私と、私の書いた手紙たちの物語《 その 1 》
今現在、大阪の我が母校に通う中2の娘と共に実家に滞在中の私であるが、久し振りに珍しい場所をほじくり返していると、昔懐かしい思い出の品が出現した。
それも大量に・・・っ!!!
「何でこんなにあるの~!」と、自分でした筈の事にびっくり仰天しながら、ついつい引っ張り出してしまった。
お陰で、山積みの仕事を放ったらかしにして、ほぼ半日を、手紙の束の前で過ごしてしまった・・・(冷や汗)。
自分自身の若かりし頃の心の軌跡が、克明に記録されている。
それらは、まるで昔の親友の様であり、同時に自分の分身の様でもあり、そして ”自分とは全く無縁の誰か” の夢物語の様。
ーーー
私が大阪の実家をいよいよ離れたのは、1992 年、18 歳の春。デザイン学校に通う為に金沢の祖父母宅に移住した時だった。

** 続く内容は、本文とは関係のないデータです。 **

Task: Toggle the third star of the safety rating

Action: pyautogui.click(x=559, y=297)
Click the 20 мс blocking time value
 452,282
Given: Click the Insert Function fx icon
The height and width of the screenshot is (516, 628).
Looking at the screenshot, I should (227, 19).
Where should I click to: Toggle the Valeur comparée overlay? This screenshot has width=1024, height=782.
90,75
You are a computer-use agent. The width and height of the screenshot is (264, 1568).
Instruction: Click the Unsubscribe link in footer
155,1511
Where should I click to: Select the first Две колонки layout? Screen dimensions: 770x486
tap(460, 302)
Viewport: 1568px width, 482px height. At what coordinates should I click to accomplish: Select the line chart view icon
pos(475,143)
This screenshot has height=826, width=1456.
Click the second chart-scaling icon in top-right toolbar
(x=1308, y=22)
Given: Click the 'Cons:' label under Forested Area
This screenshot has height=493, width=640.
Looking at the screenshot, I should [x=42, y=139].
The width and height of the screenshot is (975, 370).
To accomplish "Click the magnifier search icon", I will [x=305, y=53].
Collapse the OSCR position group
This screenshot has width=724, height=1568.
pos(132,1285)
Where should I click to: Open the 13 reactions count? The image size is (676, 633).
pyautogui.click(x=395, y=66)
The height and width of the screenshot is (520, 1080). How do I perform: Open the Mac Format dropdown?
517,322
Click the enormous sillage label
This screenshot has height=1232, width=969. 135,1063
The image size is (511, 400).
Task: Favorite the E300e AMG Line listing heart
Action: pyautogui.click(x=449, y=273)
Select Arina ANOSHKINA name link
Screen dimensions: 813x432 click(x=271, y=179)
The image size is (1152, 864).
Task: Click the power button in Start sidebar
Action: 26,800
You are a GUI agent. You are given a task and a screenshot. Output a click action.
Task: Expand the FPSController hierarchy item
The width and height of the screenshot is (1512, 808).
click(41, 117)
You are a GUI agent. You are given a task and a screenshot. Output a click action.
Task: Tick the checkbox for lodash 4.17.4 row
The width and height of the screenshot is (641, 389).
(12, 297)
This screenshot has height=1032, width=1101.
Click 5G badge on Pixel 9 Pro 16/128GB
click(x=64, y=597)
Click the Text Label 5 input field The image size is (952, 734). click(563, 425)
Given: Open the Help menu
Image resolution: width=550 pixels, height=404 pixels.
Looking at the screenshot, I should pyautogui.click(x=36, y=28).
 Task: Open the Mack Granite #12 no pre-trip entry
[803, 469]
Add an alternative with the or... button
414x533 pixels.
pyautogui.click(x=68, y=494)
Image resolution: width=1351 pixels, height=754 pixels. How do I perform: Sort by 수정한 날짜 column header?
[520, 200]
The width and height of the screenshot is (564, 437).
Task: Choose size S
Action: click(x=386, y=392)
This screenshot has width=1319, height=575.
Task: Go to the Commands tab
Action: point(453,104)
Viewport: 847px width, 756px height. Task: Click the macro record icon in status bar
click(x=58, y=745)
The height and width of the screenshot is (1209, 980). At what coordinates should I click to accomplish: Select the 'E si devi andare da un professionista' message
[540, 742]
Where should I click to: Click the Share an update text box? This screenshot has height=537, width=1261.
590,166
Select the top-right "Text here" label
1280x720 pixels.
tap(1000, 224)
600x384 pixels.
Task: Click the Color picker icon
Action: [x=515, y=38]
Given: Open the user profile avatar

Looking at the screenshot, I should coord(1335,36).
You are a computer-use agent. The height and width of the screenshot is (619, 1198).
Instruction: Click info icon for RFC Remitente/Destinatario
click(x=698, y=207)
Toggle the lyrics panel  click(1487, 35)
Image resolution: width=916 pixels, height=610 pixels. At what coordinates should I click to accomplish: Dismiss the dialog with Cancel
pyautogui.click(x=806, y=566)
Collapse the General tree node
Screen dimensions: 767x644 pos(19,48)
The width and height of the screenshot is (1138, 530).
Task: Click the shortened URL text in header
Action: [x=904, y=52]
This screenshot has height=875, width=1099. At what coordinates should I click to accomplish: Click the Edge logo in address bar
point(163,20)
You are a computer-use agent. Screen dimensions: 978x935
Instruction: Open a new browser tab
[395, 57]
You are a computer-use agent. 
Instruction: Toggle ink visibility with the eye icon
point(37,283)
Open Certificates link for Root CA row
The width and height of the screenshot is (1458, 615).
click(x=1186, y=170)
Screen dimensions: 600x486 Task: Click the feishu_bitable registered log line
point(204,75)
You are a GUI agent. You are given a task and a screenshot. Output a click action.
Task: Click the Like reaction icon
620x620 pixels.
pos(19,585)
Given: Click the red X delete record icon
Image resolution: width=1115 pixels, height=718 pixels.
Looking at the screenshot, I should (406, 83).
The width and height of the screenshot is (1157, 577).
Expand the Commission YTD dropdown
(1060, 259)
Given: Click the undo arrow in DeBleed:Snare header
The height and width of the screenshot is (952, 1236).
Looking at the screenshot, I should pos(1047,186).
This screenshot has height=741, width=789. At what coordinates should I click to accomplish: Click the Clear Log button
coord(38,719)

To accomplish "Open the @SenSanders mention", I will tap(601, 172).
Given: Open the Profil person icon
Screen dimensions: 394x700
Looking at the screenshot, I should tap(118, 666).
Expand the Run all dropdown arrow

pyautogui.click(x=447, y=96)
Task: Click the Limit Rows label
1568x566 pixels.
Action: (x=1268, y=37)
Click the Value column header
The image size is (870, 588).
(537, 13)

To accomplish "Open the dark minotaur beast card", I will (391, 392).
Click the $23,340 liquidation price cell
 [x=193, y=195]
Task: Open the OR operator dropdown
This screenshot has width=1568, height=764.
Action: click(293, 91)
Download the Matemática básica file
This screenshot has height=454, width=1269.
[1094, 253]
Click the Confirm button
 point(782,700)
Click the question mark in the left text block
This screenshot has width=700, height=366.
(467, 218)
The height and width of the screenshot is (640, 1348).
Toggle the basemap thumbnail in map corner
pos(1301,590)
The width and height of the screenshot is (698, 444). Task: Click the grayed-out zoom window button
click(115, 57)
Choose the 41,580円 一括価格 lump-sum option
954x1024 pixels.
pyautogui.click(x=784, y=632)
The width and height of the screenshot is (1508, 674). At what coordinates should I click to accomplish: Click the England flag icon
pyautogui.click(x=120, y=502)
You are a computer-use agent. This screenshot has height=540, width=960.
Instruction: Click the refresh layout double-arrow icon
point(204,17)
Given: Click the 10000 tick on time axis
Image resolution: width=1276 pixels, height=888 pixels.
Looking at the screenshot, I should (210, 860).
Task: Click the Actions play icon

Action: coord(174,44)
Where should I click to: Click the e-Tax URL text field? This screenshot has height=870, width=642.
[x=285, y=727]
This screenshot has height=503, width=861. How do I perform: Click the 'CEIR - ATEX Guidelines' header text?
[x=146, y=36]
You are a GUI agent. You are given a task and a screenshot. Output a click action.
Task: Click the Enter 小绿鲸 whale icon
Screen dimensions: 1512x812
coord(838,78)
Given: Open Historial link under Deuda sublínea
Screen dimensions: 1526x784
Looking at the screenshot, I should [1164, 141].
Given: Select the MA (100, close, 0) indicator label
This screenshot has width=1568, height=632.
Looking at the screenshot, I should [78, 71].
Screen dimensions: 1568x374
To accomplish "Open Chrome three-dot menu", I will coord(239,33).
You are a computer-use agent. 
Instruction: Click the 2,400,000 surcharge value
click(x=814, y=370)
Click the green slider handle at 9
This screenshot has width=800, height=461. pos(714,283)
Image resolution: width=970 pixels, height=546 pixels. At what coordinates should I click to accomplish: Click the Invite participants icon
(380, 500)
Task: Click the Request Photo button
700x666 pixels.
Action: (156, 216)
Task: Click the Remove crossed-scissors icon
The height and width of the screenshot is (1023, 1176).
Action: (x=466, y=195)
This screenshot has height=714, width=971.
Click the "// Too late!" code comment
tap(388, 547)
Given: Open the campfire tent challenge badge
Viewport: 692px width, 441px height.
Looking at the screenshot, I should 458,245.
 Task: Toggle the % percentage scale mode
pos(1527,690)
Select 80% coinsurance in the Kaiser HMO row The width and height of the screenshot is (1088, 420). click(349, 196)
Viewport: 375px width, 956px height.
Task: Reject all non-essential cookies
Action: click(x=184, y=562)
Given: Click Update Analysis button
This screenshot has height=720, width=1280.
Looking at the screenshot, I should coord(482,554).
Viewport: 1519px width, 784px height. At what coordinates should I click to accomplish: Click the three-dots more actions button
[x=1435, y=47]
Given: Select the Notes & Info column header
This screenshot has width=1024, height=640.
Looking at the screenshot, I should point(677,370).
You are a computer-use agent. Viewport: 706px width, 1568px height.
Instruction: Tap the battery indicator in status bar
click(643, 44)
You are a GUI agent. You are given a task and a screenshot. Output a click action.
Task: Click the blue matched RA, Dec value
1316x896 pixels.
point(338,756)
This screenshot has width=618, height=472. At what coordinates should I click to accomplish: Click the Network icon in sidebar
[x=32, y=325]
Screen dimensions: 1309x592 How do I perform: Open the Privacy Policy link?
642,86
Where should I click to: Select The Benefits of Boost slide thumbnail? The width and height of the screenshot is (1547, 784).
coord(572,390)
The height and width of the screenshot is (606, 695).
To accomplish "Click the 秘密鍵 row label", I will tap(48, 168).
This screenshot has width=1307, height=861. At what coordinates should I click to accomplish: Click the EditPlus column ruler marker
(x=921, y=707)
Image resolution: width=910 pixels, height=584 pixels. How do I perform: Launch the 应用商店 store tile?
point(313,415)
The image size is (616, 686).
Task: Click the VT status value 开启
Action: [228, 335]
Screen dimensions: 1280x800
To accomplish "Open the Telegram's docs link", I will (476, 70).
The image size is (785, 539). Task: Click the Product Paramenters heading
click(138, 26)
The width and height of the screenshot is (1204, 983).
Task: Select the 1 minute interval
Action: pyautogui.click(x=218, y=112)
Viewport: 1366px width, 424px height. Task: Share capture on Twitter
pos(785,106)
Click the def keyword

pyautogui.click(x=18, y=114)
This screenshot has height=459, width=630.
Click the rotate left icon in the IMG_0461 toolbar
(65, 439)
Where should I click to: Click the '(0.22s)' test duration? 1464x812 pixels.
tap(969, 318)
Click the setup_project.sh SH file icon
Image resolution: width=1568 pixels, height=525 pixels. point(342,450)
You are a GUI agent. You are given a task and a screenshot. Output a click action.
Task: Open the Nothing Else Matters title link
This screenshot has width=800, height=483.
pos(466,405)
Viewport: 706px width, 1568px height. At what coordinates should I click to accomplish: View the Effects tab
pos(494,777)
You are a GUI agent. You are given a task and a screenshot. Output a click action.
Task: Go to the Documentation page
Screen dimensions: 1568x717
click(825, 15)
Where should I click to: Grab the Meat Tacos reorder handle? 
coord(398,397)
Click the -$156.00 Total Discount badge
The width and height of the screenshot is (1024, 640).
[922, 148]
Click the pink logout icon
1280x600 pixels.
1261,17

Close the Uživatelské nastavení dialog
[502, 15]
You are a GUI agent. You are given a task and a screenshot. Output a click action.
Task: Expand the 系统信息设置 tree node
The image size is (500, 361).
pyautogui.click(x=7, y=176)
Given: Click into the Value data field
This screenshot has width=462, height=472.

その日から、私の ”日記シェア” ともいうべき、家族への手紙が始まった。
殆どの手紙が ”My Dear Family" で始まる。
自分のその日 1 日の他愛もない振り返りを、毎日毎日ただ気儘に書き綴っては、大阪の家族の元へ送り付けていた。その中身は、1 日分だったり 3 日分だったり、1 週間分だったりした。 それは、約 22 年間続いた。
20 歳でニューヨークに留学した後も、バックパックの旅先からも続き、帰省時と余りに多忙な時期を除いて、娘が 6 年生 2 学期に、ニューヨークから大阪の私の実家に移り住む迄、ひたすら送り続けた。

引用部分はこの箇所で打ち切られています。